Angola, which has one of the largest economies in sub-Saharan Africa, has recently modernized its legislation and is opening up to international arbitration as part of a wider legal reform.
Arbitration in Angola is governed by the Law No. 16/03 of 25 July 2013 also known as the “Voluntary Arbitration Law” or the “VAL”. The VAL is largely based on the Portuguese Arbitration Law 1986 and regulates both international and domestic arbitration, with most of the provisions being the same for both. While many solutions are similar to and incorporated from the UNCITRAL Model Law, some departures are also significant.
Article 1 of the VAL provides that any dispute related to the rights which may be exercised at the discretion of the parties may be submitted to arbitration, unless it is reserved by law that these can only be exercised in court or some other type of proceedings. Accordingly, virtually all commercial disputes are considered to be arbitrable. An interesting limitation, however, is that in certain instances, the lex arbitri has to be Angolan law and Portuguese has to be the language of the proceedings.
Article 3 of the VAL provides that the arbitral agreement has to be in writing, which includes the exchange of any form of written correspondence directly referring to arbitration or some other document that contains arbitration agreement. This is in line with Article II of the New York Convention on Recognition and Enforcement of Foreign Arbitral Awards, despite the fact that the VAL was enacted before Angola became a member State.
The parties have wide discretion to agree on any procedural rules to govern their arbitration, either directly or by reference to an institution. Absent such an agreement, pursuant to Article 16 of the VAL, the arbitral tribunal has the power to determine the applicable rules of arbitration. The parties are also generally free to agree on any seat of arbitration. Should they fail to agree before the acceptance of the first arbitrator, pursuant to Article 17 of the VAL the seat of arbitration has to be determined by the arbitrators.
The most worrying provision of the VAL for foreign practitioners involved in cases in Angola likely concerns Article 19 and representation of the parties. Article 19 of the VAL provides that the parties may be assisted or represented by lawyers, inspired by the wording from the old Portuguese law. However, it has been interpreted as meaning that if the parties decide to appoint a lawyer, it has to be a lawyer allowed to practice in Angola. As membership in the Angolan Bar is limited to Angolan lawyers, the practical consequences of this provision for international practitioners are significant. While the consequences of this interpretation are still unclear and a subject of a debate, for practitioners involved in cases in Angola it is recommended to cooperate with local Angolan lawyers.
The VAL also contains a number of detailed provisions on the award, its preparation, form and content, as provided in Articles 24 to 33. Unless the parties agree otherwise, the arbitration award has to be rendered within 6 months as of the acceptance of the last arbitrator, as stated in Article 25. It is interesting to note that any extension of time has to be mutually agreed by the parties and cannot be unilaterally decided upon by the arbitrators.
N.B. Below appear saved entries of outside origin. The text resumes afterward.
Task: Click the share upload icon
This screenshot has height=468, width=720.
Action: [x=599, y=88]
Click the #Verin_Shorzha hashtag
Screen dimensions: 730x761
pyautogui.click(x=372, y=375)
Pursuant to Article 27 of the VAL, the arbitration award has to be in writing and contain the following: the names of the parties, reference to the arbitration agreement, the subject matter of the arbitration, the seat of arbitration, the location and date on which the award was rendered, the decision and justification of the decision, the arbitrator’s decision and finally an indication of the expenses associated with the arbitral proceedings.
Another interesting feature of Angolan Arbitration Law is the two different possibilities to challenge an award. First, as unsuccessful party may apply for the annulment of an award based on one of the following grounds:
- When the dispute cannot be settled though arbitration;
- When the tribunal has no jurisdiction to hear the case;
- When the arbitration agreement has expired and lost its validity;
- When the tribunal has been irregularly constituted;
- When the award does not provide for justification and reasoning;
- When the award violates the principle of equality of the parties which had an impact on the outcome of the case;
- When the tribunal has exceeded its powers;
- When the tribunal, in cases in which it decides based on the principles of equity and custom, did not comply with Angolan public policy;
Second, Article 36 provides for a possibility to appeal an award directly to the Supreme Court. An appeal may also be waived by the mutual agreement of the parties meanwhile annulment may not.
Concerning the recognition and enforcement of arbitral awards, on 6 March 2017 Angola deposited its instrument of accession to the New York Convention on The Recognition and Enforcement of the Foreign Arbitral Awards with the UN Secretary General. The provisions of the New York Convention came into force on 4 June 2017, as pursuant to Article XII of the New York Convention the provisions come into force 90 days after the deposit of the instrument of accession.
Accession to the New York Convention is certainly an important and positive development for Angola. However, additional reforms are necessary to harmonize certain VAL provisions and the Angolan Civil Procedure Code with the newly accepted conventional obligations.